⟨

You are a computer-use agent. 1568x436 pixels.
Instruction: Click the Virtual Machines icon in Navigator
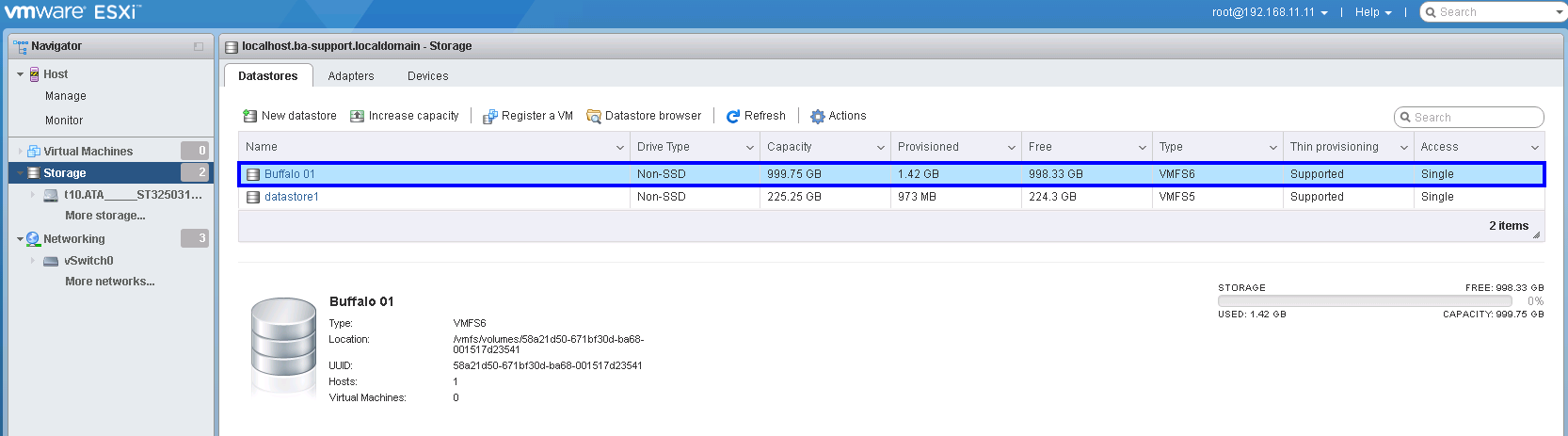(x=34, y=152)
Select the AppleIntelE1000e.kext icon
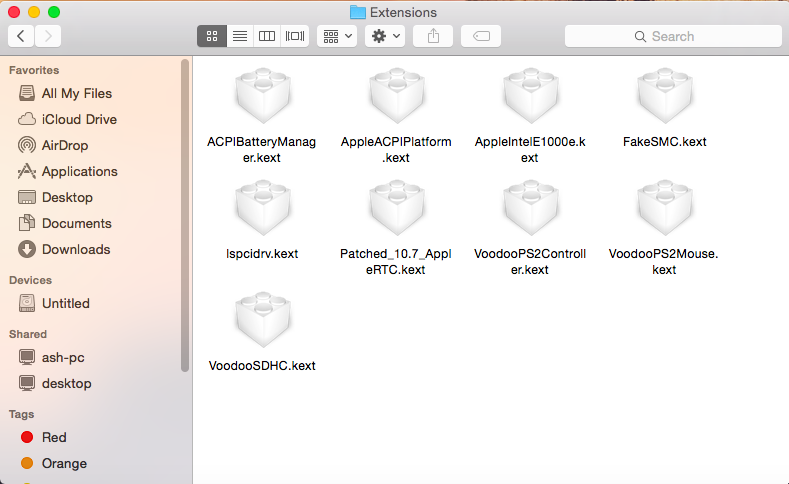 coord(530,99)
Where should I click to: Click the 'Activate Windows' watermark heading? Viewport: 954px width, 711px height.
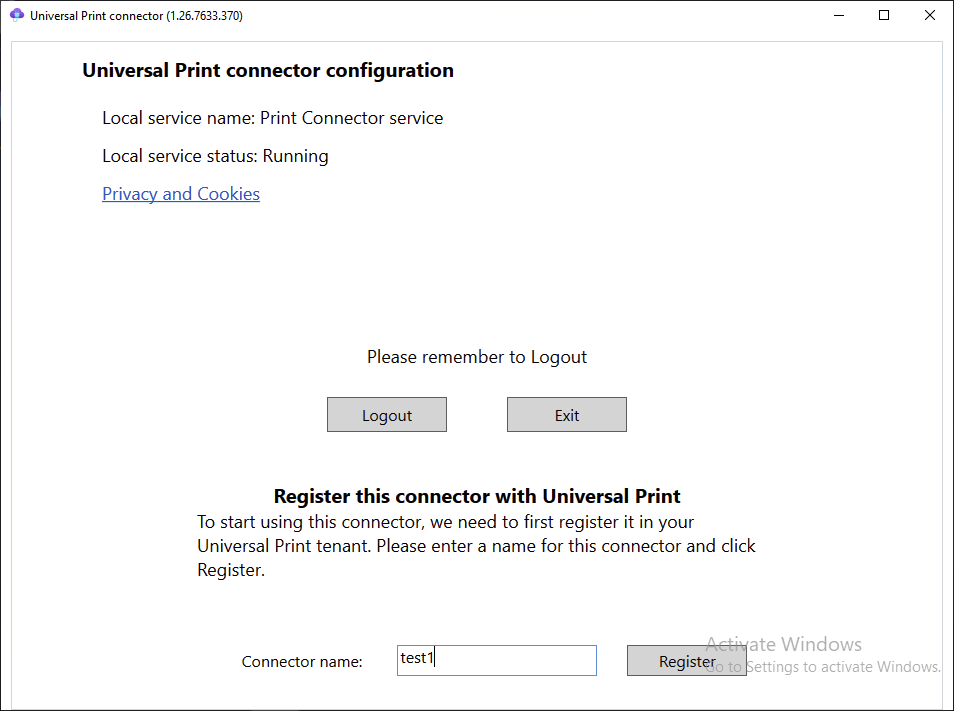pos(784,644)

⟩
⟨

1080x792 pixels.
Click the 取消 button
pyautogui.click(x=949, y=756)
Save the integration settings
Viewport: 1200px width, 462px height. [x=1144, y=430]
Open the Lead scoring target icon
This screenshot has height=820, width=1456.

⟩

• _YOUR GOAL_
Give back, exactly as written, the stretch from the line with "Open the Lead scoring target icon" through the line with "This screenshot has height=820, width=1456.", and no other lines from the records above.

• _ANSWER BOX_
Open the Lead scoring target icon
This screenshot has height=820, width=1456.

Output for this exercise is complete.